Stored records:

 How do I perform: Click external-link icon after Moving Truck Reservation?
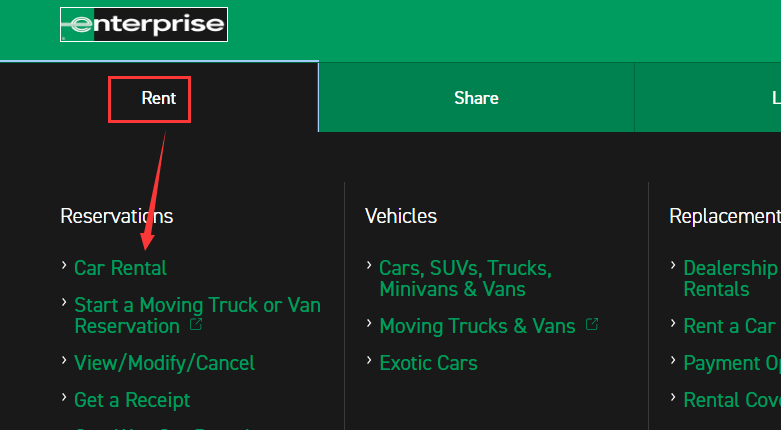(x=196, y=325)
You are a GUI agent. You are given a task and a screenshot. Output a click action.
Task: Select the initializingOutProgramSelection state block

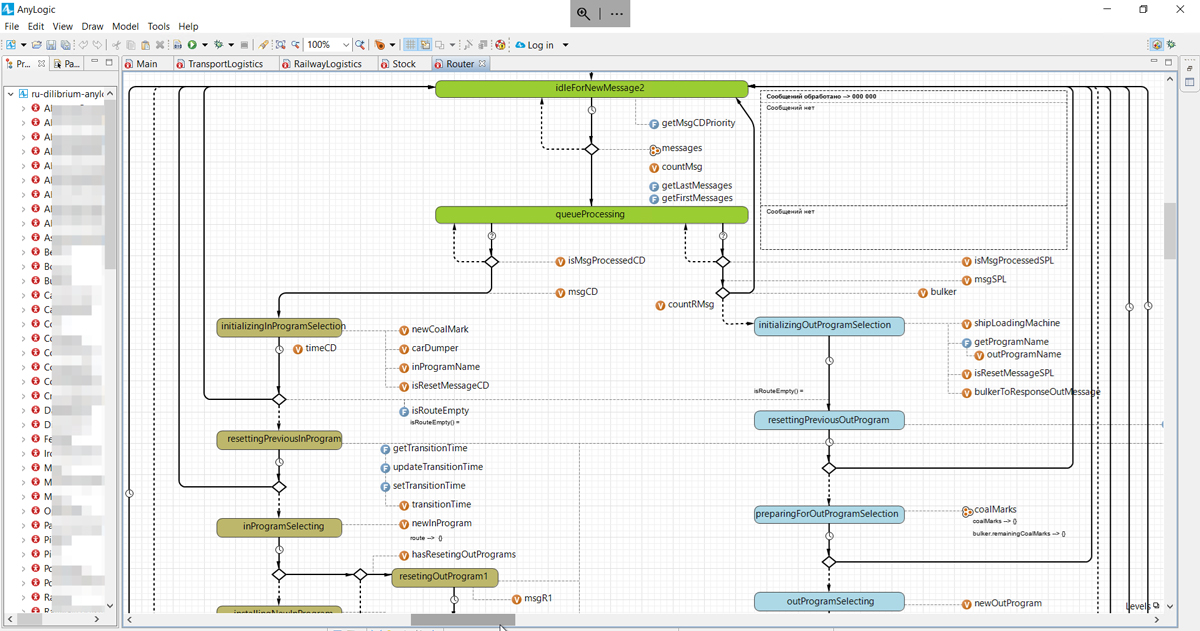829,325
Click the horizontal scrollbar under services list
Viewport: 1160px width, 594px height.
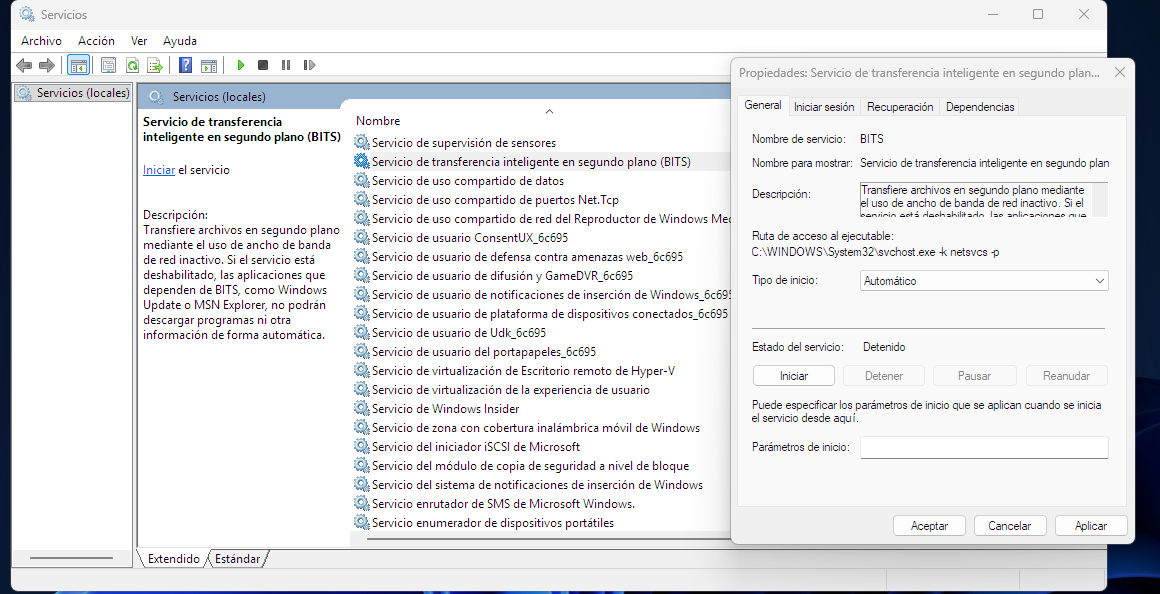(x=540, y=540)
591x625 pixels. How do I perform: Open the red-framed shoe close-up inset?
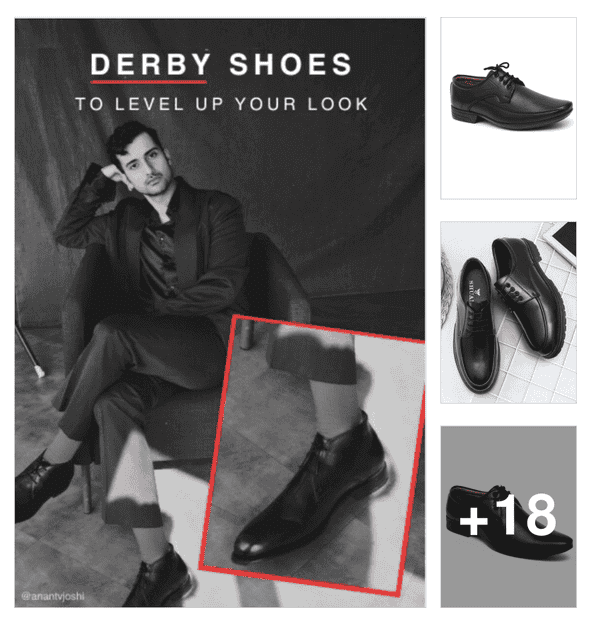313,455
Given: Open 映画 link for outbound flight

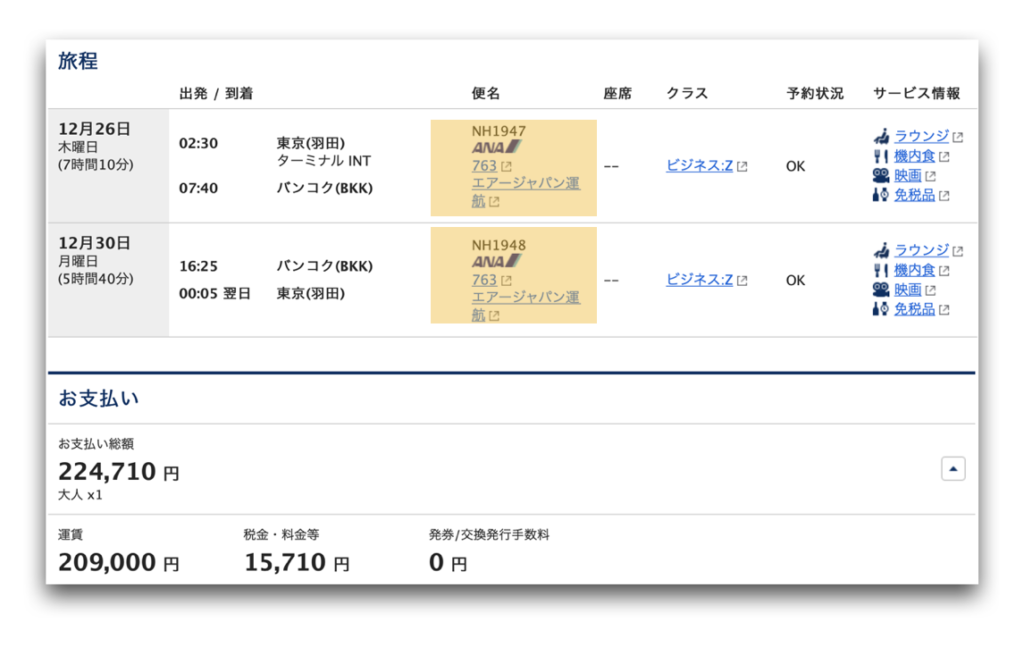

* PROBLEM DESCRIPTION: Would you write each entry out again exactly, omitting the images?

* SOLUTION TO THIS TASK:
 How do I perform: Click external-link icon after Moving Truck Reservation?
(x=196, y=325)
You are a GUI agent. You are given a task and a screenshot. Output a click action.
Task: Select the initializingOutProgramSelection state block

829,325
Click the horizontal scrollbar under services list
Viewport: 1160px width, 594px height.
(x=540, y=540)
591x625 pixels. How do I perform: Open the red-framed shoe close-up inset?
313,455
Given: Open 映画 link for outbound flight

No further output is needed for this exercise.